Network with No Hidden Layers

In this File,we run the default network to test combinations for obtaining best accuracy.

We run the Training algorith for 27000 Iterations with a Learning rate of 0.001 to get the best training accuracy of 95.8% and an accuracy of 94% on the Test Set.



In [1]:

    
import matplotlib
matplotlib.use('Agg')
from __future__ import division
import tensorflow as tf
import numpy as np
import tarfile
import os
import matplotlib.pyplot as plt
%matplotlib inline
import time



In [2]:

    
def csv_to_numpy_array(filePath, delimiter):
    return np.genfromtxt(filePath, delimiter=delimiter, dtype=None)
def import_data():
    if "data" not in os.listdir(os.getcwd()):
        # Untar directory of data if we haven't already
        tarObject = tarfile.open("data.tar.gz")
        tarObject.extractall()
        tarObject.close()
        print("Extracted tar to current directory")
    else:
        # we've already extracted the files
        pass
    print("loading training data")
    trainX = csv_to_numpy_array("data/trainX.csv", delimiter="\t")
    trainY = csv_to_numpy_array("data/trainY.csv", delimiter="\t")
    print("loading test data")
    testX = csv_to_numpy_array("data/testX.csv", delimiter="\t")
    testY = csv_to_numpy_array("data/testY.csv", delimiter="\t")
    return trainX,trainY,testX,testY
trainX,trainY,testX,testY = import_data()









    



loading training data
loading test data



In [3]:

    
numFeatures = trainX.shape[1]
numLabels = trainY.shape[1]
numEpochs = 27000
learningRate = tf.train.exponential_decay(learning_rate=0.001,
                                          global_step= 1,
                                          decay_steps=trainX.shape[0],
                                          decay_rate= 0.95,
                                          staircase=True)

GIVEN INFORMATION:
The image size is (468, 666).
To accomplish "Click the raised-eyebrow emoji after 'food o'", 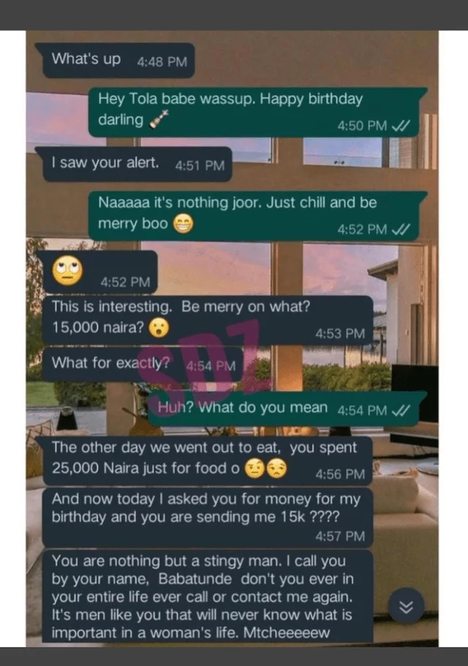I will click(x=255, y=468).
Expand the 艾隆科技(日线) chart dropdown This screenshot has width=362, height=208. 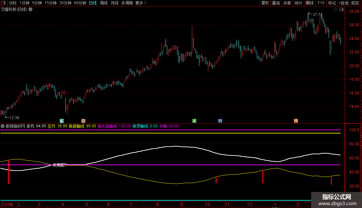click(30, 10)
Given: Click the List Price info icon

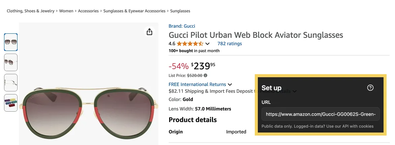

SHORT PROBLEM 1:
What is the sentence "In this File,we run the default network to test combinations for obtaining best accuracy." from the no-hidden-layers network notebook in Spanish?
SHORT PROBLEM 2:
Can you reproduce the no-hidden-layers network notebook word for word between "In this File,we" and "matplotlib.use('Agg')", inclusive?
SHORT PROBLEM 3:
Can you carry on the notebook about a network with no hidden layers from where it stops?

WRITTEN ANSWER 1:
En este archivo, ejecutamos la red predeterminada para probar combinaciones y obtener la mejor precisión.

WRITTEN ANSWER 2:
In this File,we run the default network to test combinations for obtaining best accuracy.

We run the Training algorith for 27000 Iterations with a Learning rate of 0.001 to get the best training accuracy of 95.8% and an accuracy of 94% on the Test Set.



In [1]:

    
import matplotlib
matplotlib.use('Agg')

WRITTEN ANSWER 3:
print(numFeatures)



In [4]:

    
X = tf.placeholder(tf.float32, [None, numFeatures])
yGold = tf.placeholder(tf.float32, [None, numLabels])



In [5]:

    
weights = tf.Variable(tf.random_normal([numFeatures,numLabels],
                                       mean=0,
                                       stddev=(np.sqrt(6/numFeatures+
                                                         numLabels+1)),
                                       name="weights"))
bias = tf.Variable(tf.random_normal([1,numLabels],
                                    mean=0,
                                    stddev=(np.sqrt(6/numFeatures+numLabels+1)),
                                    name="bias"))



In [6]:

    
init_OP = tf.initialize_all_variables()
apply_weights_OP = tf.matmul(X, weights, name="apply_weights")
add_bias_OP = tf.add(apply_weights_OP, bias, name="add_bias") 
activation_OP = tf.nn.sigmoid(add_bias_OP, name="activation")



In [7]:

    
cost_OP = tf.nn.l2_loss(activation_OP-yGold, name="squared_error_cost")
training_OP = tf.train.GradientDescentOptimizer(learningRate).minimize(cost_OP)



In [8]:

    
epoch_values=[]
accuracy_values=[]
cost_values=[]
plt.ion()
fig = plt.figure()
#ax1 = plt.subplot("211")
#ax1.set_title("TRAINING ACCURACY", fontsize=18)
#ax2 = plt.subplot("212")
#ax2.set_title("TRAINING COST", fontsize=18)
#plt.tight_layout()









    





<matplotlib.figure.Figure at 0x7f8472708ba8>



In [9]:

    
sess = tf.Session()
sess.run(init_OP)
correct_predictions_OP = tf.equal(tf.argmax(activation_OP,1),tf.argmax(yGold,1))
accuracy_OP = tf.reduce_mean(tf.cast(correct_predictions_OP, "float"))
activation_summary_OP = tf.histogram_summary("output", activation_OP)
accuracy_summary_OP = tf.scalar_summary("accuracy", accuracy_OP)
cost_summary_OP = tf.scalar_summary("cost", cost_OP)
weightSummary = tf.histogram_summary("weights", weights.eval(session=sess))
biasSummary = tf.histogram_summary("biases", bias.eval(session=sess))
all_summary_OPS = tf.merge_all_summaries()
writer = tf.train.SummaryWriter("summary_logs", sess.graph)
# Initialize reporting variables
cost = 0
diff = 1
for i in range(numEpochs):
    if i > 1 and diff < .0001:
        print("change in cost %g; convergence."%diff)
        break
    else:
        # Run training step
        step = sess.run(training_OP, feed_dict={X: trainX, yGold: trainY})
        if i % 100 == 0:
            epoch_values.append(i)
            #summary_results = sess.run(all_summary_OPS, feed_dict = {X:trainX, yGold: trainY})
            train_accuracy = sess.run(accuracy_OP, feed_dict={X: trainX, yGold: trainY})
            newCost = sess.run(cost_OP, feed_dict={X: trainX, yGold: trainY})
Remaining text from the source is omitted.